GREY MUTTER: How can South Africans hope to be united in a fight against an unknown enemy when we are fighting amongst ourselves? asks Lance Fredericks.
RIGHT, so now what? After a harrowing and heroic campaign “we” have won the Rugby World Cup, so now where to from here?
In his post-match interview, Springbok captain Siya Kolisi spoke about inspiring hope through what was achieved in Paris in that thrilling game on Saturday night.
Kolisi spoke about how much the team appreciated the support of the Springbok fans. “The way that they have been behind us from the beginning,” he said, “There’s so much that’s going wrong with our country, we are basically the last line of defence …”
I must admit that I don’t fully understand what the skipper means by a rugby team being a “last line of defence” for a country, but I am sure he spoke from the heart.
He continued, “There are so many people who come from where I come from who are in hopeless (situations). There’s so much division in the country, but we (the Bok team) show, as people with different backgrounds, that it is possible to work together in South Africa, not just on the rugby field but in life in general.”
Well said! Methinks he hit the nail on the head.

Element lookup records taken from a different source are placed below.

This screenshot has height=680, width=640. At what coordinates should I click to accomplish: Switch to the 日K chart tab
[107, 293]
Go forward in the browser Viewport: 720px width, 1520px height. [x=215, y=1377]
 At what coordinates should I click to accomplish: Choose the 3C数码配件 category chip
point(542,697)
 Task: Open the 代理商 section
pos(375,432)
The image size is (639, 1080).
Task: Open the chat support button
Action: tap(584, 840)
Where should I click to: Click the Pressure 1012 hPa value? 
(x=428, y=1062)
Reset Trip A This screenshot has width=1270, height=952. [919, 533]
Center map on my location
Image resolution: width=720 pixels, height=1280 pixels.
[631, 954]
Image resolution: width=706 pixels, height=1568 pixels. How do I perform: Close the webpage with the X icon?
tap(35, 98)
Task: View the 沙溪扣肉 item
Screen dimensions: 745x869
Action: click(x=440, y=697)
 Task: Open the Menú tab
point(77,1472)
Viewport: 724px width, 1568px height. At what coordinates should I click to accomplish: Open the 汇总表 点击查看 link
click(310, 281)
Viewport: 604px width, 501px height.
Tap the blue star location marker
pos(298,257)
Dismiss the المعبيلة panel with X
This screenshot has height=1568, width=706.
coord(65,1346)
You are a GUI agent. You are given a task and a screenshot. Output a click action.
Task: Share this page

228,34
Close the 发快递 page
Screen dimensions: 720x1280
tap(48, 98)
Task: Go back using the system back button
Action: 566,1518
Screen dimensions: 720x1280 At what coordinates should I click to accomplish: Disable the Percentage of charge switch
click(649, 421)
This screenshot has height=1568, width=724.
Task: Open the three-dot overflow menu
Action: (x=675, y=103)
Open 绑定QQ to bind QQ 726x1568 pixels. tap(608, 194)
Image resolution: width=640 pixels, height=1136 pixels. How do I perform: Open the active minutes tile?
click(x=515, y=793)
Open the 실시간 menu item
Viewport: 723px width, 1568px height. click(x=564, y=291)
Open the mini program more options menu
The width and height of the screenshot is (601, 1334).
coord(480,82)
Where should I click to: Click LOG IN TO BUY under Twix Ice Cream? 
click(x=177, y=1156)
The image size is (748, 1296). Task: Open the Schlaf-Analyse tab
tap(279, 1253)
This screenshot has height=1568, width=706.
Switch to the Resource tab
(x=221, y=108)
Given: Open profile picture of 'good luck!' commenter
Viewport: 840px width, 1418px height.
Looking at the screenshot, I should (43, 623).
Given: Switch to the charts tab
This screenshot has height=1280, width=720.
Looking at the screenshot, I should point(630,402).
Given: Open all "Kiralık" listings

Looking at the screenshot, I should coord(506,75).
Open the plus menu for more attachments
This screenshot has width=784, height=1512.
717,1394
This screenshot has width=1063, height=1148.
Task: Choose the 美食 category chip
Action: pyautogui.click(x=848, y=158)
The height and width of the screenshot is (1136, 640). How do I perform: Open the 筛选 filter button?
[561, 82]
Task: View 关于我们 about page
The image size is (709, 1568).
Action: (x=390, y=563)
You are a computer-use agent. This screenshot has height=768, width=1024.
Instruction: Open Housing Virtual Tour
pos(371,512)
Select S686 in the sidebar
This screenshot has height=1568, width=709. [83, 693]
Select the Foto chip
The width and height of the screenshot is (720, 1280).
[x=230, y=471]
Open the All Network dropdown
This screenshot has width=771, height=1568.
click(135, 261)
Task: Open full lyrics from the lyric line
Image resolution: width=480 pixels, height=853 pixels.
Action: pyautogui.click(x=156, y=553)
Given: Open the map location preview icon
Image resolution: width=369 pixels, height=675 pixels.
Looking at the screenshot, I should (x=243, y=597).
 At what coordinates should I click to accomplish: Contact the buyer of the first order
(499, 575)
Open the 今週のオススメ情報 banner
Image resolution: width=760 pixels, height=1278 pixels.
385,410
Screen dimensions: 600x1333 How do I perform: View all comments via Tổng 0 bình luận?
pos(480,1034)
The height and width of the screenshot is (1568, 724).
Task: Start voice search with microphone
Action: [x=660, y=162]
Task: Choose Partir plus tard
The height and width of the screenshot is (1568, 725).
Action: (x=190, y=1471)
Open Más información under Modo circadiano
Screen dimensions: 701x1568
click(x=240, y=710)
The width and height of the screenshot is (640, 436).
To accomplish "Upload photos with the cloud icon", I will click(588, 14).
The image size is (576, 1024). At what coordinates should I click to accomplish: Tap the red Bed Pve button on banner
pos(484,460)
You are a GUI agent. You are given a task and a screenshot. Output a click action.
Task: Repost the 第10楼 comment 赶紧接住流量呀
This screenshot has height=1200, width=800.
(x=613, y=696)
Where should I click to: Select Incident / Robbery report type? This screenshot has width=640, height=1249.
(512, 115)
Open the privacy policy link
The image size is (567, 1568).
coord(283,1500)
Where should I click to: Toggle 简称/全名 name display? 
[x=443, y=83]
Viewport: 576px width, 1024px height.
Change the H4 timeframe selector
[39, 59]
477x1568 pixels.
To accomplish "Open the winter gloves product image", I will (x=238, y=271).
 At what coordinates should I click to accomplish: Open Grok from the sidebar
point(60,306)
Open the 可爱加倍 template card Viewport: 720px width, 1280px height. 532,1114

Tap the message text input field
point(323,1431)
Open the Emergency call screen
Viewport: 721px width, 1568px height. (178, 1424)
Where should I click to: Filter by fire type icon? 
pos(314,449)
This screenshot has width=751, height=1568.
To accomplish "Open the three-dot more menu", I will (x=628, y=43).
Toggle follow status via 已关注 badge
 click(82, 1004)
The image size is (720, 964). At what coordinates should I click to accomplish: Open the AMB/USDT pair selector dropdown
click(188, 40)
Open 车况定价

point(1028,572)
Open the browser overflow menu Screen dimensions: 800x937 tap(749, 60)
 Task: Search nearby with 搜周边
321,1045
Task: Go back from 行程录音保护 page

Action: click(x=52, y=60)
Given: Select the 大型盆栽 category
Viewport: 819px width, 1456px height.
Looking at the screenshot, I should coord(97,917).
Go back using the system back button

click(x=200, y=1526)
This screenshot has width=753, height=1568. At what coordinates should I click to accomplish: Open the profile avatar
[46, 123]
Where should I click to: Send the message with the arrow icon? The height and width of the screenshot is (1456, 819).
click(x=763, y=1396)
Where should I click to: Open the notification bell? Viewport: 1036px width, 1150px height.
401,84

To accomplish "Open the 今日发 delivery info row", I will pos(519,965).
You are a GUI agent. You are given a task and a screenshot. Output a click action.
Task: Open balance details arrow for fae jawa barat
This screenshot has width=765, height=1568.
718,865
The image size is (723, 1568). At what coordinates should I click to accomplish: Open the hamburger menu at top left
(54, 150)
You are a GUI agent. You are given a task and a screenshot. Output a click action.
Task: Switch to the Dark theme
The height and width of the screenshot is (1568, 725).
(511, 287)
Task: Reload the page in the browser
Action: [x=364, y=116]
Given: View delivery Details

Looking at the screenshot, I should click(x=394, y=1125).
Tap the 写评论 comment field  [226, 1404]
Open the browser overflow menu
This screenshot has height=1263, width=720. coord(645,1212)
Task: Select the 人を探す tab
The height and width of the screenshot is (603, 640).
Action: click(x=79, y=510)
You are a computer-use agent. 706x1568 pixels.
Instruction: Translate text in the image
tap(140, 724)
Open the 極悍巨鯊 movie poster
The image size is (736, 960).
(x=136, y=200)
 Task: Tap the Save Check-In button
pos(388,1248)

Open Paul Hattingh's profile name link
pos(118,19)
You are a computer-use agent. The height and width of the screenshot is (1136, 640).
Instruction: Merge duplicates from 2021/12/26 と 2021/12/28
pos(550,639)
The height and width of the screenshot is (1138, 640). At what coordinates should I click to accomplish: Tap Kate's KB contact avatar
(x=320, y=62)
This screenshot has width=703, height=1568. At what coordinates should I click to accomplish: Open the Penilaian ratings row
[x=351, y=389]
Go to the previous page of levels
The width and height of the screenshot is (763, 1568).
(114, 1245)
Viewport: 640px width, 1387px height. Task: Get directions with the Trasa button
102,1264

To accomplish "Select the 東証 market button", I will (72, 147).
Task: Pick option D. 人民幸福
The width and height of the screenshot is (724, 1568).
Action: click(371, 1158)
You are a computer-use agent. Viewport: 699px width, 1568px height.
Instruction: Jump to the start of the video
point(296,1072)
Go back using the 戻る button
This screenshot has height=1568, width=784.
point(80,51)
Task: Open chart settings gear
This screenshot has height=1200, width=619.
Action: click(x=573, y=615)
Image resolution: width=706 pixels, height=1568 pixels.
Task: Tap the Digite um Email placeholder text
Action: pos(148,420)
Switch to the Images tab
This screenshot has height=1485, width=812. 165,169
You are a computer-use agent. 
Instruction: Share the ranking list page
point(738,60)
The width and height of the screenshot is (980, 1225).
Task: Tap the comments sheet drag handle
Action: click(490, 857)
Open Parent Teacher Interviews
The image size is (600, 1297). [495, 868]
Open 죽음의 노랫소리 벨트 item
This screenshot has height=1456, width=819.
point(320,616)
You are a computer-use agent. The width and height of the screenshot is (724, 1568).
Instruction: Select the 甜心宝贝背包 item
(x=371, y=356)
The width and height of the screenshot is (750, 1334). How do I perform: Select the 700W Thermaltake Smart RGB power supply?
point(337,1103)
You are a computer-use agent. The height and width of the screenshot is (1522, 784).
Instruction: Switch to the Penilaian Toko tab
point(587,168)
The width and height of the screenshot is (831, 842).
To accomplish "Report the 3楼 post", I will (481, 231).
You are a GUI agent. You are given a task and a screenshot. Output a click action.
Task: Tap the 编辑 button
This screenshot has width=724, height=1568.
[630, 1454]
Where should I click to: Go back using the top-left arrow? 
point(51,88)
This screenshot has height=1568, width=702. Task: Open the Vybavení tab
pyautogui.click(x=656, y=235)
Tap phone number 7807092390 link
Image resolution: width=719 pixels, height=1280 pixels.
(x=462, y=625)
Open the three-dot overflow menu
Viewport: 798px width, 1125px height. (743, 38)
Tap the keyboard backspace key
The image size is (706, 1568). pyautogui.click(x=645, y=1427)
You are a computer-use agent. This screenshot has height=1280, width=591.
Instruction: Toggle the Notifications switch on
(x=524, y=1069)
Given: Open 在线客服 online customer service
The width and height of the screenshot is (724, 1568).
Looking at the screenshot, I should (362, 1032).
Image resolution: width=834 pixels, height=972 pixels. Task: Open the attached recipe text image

Even SA President Cyril Ramaphosa made special mention of Kolisi’s post-match interview, writing in a heartfelt letter of praise: “The interview that Siya Kolisi gave shortly after the team’s win on Saturday will be remembered as one of the most poignant and meaningful from a sports person in our country.”
“Poignant and meaningful” … to me that says that our country’s leader believes that our rugby team’s leader has said something that can make a difference to struggling people in our struggling country.
But what did Kolisi say? Has anyone wondered how having a team being Rugby World Champions is going to benefit Mzansi?
Recently, it was revealed that Rassie Erasmus and Jacques Nienaber had been planning for France 2023 since as far back as early 2018. They took over a struggling team and began plotting a five-year plan to build a squad.
This means that the Boks had an actual plan. They had to look at themselves first; toughen up, get fit and refine their skills through hours and hours of dedicated, disciplined and rigorous training.
They then had to plan strategies and analyse opponents; preparing for different altitudes, weather conditions and even make contingencies for unforeseen curveballs. Ultimately, as a team, the Springboks had to gel as a unit and learn to trust each other, and even love each other as brothers.
Then, with them conditioned, prepared and united, they could go forward and take on the world’s best, which they did successfully.
But how can South Africans plan for anything if we don’t have a goal? How can we prepare for an enemy when we cannot even identify our foe? And then how can we hope to be united in a fight against an unknown enemy when we are fighting amongst ourselves?
So what are the problems we need to overcome as a nation? Could it be what a friend and I discussed this past weekend? Our phone conversation went like this:
Me: “Hey there bud, tell me, do you guys have water at your place?”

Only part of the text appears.